** start Provided passage **

RE: Solving the "Running Total" & "Ordinal Rank" Problems in SS 2k/2k5

Mr or Mrs. 500

Points: 570

February 15, 2008 at 2:36 pm

OK, some fun on a slow Friday afternoon: this can indeed be implemented so that it is very, very quick without breaking any of the rules/guarantees provided by SQL.

The key is to recognize that CTE's defined as recursive queries are in fact a set-oriented tail recursion operator for SQL. This is an extremely powerful concept, and thus CTEs can be employed to do all sorts of wonderful things in a fast set-oriented manner.

Here's my code:

The source table create and data load; this takes 2:04 (mins:secs) on my machine (pretty much lifted from the original article):

CREATE TABLE dbo.JBMTest

( RowNum INT IDENTITY (1,1) NOT NULL,

AccountID INT not NULL,

Amount MONEY not NULL,

Date DATETIME not NULL

--RunBal MONEY NULL,

--GrpBal MONEY NULL,

--RunCnt INT NULL,

--GrpCnt INT NULL

)

CREATE NONCLUSTERED INDEX IX_JBMTest_AccountID_Date --not clustered for "Merry-go-Round" test

ON dbo.JBMTest (AccountID, Date)

-- 2mins, 4secs on my machine:

--===== Build the table 100 rows at a time to "mix things up"

DECLARE @Counter INT

SET @Counter = 0

WHILE @Counter < 1000000

BEGIN --===== Add 1000 rows to the test table

INSERT INTO dbo.JBMTest

(AccountID, Amount, Date)

SELECT TOP 100

AccountID = ABS(CHECKSUM(NEWID()))%50000+1

, Amount = CAST(CHECKSUM(NEWID())%10000 /100.0 AS MONEY)

, Date = CAST(RAND(CHECKSUM(NEWID()))*3653.0+36524.0 AS DATETIME)

** end Provided passage **
** start Data for processing **

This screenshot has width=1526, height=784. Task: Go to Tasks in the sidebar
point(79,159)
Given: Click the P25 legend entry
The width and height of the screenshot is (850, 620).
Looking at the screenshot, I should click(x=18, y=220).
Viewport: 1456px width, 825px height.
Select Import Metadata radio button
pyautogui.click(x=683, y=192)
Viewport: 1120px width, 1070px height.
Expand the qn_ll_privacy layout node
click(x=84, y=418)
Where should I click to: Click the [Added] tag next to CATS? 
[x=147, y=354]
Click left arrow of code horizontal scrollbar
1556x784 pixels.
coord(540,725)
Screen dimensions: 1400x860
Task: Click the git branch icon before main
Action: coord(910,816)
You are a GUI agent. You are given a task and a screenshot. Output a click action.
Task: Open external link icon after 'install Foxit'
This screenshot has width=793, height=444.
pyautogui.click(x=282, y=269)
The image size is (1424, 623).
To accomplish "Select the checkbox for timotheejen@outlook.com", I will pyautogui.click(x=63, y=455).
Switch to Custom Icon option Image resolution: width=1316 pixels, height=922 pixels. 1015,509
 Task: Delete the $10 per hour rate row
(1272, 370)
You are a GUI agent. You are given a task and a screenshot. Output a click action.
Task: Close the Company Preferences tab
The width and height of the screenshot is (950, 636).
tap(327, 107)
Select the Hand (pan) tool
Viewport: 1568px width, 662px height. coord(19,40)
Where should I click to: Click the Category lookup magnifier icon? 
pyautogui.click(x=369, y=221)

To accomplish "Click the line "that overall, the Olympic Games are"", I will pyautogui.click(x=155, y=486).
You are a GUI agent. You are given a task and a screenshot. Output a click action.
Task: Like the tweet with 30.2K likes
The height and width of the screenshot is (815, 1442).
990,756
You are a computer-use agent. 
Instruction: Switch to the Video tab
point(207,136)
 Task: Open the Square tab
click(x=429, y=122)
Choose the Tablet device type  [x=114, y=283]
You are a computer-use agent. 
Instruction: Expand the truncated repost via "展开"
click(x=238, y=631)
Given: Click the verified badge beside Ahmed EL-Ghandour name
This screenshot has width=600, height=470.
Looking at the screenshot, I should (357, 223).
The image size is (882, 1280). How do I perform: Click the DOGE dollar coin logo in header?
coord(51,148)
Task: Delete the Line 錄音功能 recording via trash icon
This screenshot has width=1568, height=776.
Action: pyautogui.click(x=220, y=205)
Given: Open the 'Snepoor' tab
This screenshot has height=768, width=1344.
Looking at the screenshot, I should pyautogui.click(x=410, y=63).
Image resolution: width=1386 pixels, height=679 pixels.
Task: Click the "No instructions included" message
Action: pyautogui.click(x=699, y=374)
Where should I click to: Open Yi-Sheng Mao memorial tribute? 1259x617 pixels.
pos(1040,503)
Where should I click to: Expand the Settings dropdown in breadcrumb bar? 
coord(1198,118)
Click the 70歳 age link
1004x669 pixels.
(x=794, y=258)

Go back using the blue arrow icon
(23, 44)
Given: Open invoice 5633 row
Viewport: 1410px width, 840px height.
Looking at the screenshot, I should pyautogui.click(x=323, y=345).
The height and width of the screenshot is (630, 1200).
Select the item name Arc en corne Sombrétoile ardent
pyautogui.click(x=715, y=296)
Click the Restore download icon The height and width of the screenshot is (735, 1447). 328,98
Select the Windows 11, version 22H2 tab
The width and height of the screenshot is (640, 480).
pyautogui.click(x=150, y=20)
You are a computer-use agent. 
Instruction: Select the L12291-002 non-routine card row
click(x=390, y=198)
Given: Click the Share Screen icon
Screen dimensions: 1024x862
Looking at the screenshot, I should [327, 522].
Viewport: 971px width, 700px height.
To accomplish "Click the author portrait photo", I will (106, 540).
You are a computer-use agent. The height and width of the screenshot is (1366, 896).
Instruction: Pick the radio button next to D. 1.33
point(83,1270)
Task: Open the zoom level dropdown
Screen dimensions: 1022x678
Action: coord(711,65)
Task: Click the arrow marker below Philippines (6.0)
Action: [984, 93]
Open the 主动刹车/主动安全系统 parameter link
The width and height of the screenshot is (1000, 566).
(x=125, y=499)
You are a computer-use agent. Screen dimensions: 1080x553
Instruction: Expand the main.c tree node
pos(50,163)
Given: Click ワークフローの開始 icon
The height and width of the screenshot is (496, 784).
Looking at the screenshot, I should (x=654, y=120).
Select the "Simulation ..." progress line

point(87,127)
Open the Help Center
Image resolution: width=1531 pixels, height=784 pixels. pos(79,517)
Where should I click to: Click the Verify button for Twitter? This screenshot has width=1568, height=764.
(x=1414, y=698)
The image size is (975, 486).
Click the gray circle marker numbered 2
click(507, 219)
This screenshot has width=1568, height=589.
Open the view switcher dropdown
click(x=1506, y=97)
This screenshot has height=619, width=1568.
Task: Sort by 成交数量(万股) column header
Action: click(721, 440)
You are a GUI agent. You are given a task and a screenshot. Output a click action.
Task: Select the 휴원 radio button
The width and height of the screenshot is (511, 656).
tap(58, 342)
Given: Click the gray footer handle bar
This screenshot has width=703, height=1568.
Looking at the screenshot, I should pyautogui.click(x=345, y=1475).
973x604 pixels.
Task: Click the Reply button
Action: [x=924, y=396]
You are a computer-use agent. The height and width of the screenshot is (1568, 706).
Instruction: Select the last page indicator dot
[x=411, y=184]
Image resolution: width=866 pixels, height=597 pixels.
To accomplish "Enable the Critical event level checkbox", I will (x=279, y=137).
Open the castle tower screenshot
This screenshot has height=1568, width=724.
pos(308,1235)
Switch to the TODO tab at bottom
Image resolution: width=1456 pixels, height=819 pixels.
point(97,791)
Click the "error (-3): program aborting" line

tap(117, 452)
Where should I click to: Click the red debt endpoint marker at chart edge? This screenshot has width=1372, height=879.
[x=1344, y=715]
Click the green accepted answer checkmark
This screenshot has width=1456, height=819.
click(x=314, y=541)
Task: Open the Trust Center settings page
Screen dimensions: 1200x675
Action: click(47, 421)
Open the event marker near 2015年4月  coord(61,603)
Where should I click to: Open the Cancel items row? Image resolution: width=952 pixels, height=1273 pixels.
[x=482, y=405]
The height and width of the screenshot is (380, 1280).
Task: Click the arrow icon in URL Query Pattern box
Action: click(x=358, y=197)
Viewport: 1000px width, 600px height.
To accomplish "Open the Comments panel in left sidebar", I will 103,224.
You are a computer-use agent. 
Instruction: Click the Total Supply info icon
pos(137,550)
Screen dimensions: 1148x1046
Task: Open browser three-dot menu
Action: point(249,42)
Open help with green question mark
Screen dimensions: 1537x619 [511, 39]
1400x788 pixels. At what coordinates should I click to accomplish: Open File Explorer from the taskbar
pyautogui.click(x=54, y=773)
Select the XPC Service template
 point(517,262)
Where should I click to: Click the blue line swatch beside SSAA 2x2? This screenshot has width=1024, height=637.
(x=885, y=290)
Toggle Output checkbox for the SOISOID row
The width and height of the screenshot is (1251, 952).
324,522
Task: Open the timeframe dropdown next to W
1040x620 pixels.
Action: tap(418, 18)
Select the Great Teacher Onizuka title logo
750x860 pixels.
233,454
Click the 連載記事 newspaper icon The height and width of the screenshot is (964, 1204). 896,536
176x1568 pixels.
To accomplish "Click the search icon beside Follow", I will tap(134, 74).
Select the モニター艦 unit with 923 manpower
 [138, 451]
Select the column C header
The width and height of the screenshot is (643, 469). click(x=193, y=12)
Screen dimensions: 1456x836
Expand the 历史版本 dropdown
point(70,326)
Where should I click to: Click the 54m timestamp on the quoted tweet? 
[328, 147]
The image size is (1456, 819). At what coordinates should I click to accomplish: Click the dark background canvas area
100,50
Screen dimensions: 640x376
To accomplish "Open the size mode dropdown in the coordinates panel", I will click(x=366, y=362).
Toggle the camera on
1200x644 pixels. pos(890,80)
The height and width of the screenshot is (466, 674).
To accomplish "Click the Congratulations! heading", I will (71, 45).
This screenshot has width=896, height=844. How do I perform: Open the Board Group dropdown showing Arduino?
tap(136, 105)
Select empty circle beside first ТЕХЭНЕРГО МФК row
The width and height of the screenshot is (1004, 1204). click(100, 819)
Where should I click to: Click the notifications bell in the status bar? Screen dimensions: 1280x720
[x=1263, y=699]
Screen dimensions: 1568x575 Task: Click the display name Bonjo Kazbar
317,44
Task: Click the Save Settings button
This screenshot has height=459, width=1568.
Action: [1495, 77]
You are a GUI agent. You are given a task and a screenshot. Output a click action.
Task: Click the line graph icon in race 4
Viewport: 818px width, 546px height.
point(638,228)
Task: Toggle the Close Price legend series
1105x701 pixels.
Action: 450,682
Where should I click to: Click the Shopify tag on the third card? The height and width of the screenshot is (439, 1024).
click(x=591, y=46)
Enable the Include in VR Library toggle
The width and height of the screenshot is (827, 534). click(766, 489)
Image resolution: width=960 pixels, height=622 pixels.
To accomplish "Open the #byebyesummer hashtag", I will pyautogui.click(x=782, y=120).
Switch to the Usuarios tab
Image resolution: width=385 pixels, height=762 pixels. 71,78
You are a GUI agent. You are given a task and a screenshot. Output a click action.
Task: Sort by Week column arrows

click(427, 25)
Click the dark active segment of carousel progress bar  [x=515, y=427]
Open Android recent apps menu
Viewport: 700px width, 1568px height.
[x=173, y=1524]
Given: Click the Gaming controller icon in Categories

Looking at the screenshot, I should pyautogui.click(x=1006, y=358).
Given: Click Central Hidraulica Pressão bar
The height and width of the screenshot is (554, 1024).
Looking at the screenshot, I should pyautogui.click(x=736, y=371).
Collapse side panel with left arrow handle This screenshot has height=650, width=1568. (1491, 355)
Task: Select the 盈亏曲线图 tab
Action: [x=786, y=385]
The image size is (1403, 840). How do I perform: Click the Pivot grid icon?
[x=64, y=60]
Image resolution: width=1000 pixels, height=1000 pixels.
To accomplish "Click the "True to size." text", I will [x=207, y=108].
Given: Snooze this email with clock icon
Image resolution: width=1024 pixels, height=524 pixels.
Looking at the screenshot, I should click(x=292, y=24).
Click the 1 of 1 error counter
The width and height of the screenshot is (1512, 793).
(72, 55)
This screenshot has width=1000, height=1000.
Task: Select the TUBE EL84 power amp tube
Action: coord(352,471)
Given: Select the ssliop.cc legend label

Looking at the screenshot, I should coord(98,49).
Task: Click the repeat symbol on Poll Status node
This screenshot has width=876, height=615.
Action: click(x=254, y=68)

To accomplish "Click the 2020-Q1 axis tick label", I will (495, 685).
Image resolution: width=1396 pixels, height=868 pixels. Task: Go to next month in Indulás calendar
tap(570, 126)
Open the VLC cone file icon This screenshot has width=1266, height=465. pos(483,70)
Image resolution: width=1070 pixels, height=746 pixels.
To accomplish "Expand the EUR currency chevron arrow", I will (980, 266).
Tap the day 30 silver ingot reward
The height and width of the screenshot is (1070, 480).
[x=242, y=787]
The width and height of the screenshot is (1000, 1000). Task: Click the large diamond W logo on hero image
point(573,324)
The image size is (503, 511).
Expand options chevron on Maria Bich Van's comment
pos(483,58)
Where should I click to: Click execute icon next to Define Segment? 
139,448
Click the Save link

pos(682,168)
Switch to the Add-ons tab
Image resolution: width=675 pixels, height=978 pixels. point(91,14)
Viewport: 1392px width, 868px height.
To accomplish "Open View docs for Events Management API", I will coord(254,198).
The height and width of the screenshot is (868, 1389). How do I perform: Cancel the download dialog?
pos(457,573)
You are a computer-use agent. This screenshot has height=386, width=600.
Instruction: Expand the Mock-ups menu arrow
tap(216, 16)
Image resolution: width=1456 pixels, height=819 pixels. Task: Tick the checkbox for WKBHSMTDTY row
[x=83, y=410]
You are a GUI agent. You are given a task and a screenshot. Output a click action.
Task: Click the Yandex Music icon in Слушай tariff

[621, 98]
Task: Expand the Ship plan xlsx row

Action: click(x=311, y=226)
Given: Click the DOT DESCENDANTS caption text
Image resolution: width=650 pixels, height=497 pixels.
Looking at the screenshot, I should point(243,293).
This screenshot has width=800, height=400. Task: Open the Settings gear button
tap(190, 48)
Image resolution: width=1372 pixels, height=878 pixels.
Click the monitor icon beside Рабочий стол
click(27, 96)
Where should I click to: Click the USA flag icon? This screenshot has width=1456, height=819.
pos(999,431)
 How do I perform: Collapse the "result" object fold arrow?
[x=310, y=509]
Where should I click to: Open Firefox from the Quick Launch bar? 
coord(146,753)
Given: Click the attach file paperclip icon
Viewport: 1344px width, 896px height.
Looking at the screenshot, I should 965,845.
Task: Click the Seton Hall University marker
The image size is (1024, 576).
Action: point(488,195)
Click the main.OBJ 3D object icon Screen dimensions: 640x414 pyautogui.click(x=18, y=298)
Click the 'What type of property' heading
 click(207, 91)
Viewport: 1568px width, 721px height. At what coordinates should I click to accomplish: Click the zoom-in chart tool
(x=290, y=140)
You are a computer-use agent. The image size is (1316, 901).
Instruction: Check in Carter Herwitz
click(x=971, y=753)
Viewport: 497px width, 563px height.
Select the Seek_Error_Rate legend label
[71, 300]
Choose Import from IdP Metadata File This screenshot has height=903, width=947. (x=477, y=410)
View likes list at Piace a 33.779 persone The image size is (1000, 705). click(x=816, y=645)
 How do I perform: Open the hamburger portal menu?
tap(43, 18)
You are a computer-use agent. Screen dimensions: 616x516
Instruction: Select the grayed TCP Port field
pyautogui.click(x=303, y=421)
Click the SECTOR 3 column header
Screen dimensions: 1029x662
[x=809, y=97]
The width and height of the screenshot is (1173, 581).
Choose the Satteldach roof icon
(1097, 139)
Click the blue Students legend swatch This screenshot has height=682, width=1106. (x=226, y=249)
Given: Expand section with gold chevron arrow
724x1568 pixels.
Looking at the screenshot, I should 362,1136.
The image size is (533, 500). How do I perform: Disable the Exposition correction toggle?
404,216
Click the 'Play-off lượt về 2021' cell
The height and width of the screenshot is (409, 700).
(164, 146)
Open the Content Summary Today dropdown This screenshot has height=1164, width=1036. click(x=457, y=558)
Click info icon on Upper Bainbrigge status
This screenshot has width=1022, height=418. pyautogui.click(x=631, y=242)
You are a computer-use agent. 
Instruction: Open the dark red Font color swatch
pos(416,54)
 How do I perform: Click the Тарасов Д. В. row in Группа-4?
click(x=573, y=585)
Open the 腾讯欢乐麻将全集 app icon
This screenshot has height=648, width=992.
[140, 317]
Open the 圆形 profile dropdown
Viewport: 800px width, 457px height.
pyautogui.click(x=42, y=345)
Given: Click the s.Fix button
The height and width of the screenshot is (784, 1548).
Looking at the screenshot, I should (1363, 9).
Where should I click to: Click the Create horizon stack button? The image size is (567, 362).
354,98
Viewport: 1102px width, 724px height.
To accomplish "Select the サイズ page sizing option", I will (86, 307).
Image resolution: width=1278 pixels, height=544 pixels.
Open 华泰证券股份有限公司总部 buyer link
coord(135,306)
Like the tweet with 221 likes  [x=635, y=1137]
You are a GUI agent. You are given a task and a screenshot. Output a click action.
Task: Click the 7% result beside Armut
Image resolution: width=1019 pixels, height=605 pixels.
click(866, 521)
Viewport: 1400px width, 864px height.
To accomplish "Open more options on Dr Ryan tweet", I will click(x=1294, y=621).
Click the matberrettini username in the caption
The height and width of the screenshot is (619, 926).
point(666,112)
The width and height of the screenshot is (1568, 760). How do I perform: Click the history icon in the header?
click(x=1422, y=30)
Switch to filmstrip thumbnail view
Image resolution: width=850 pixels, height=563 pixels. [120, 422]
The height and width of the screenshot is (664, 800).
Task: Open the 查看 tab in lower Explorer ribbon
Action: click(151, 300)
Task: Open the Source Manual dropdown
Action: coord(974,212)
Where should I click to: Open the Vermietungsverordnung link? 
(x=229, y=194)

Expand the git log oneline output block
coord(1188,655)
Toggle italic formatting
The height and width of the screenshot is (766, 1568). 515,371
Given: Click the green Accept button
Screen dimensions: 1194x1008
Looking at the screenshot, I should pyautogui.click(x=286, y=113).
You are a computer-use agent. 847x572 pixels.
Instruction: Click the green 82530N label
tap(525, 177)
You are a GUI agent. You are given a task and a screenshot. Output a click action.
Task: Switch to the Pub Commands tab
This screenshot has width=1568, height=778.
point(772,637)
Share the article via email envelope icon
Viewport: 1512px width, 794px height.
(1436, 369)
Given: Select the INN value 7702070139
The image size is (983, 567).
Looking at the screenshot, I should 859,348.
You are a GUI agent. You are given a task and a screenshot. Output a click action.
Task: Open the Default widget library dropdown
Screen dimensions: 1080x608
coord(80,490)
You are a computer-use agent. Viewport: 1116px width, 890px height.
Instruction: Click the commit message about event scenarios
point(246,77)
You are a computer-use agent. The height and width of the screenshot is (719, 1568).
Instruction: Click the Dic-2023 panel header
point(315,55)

** end Data for processing **

**Written task 1**
According to the running-total forum post, what are CTEs defined as recursive queries in fact?
**Written task 2**
Reproduce the entries from the line containing "This screenshot has width=896, height=844." through the line containing "The width and height of the screenshot is (1004, 1204).", including both of those lines.

**Correct answer 1**
A set-oriented tail recursion operator for SQL.

**Correct answer 2**
This screenshot has width=896, height=844. How do I perform: Open the Board Group dropdown showing Arduino?
tap(136, 105)
Select empty circle beside first ТЕХЭНЕРГО МФК row
The width and height of the screenshot is (1004, 1204). click(100, 819)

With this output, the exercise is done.